Sunday, May 9, 2010

Thomas' Response: A Letter from Helga to Irene

Dear Irene,

We tell ourselves we are fine with with who we are, that we accept ourselves--including our blackness. The only struggle, we insist, is the one where we fight against the world. Inner-conflict? Self-hatred? Internalized oppression? We know not of those things. At least--that's what we like to think.

You tell yourself that you are fine with the blackness inside of you. When talking to Clare--who does not want to have a child because with the first she feared she'd be black/dark--you say that you have a dark son and that he's beautiful and fine. You also note how your husband would be unable to pass. Although occasionally you are mistaken for white, you do not actively try to pass. Your are involved in the black middle-class.
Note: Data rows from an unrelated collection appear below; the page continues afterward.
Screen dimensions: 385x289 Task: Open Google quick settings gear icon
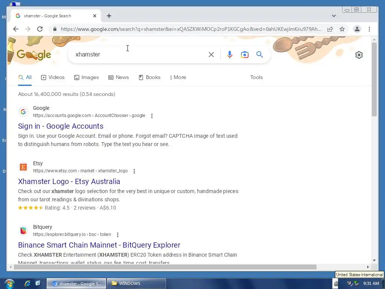coord(359,55)
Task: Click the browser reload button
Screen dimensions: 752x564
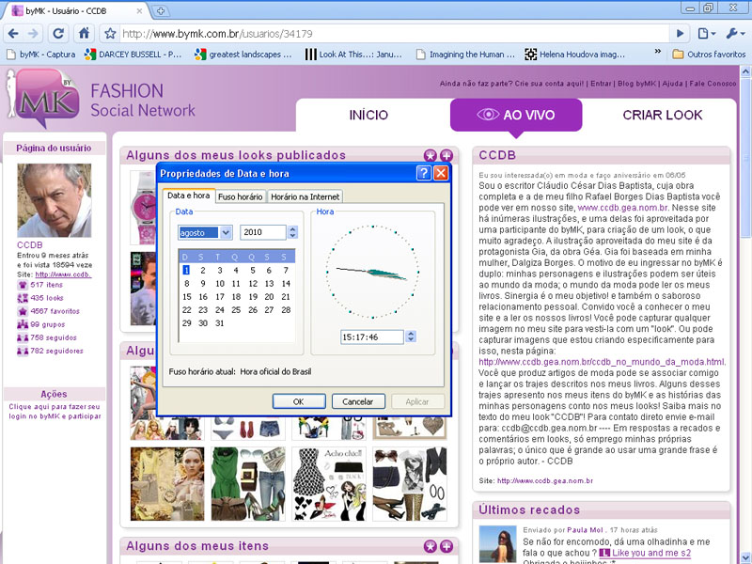Action: tap(58, 33)

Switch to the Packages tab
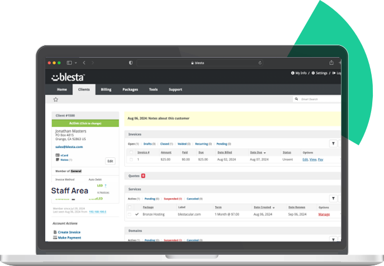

But consider your attraction to Clare. You try to fight against her, because you do not think she accepts the negro race, but in the end you cannot stay away from her. Also, think about how jealous you are of her--of your husband and her. Had Clare darker skin--would you have feared so much that your husband was with her? Your own internalized standards of white beauty caused your jealousy. You thought--of course Brian is cheating with this woman. She is white/beautiful.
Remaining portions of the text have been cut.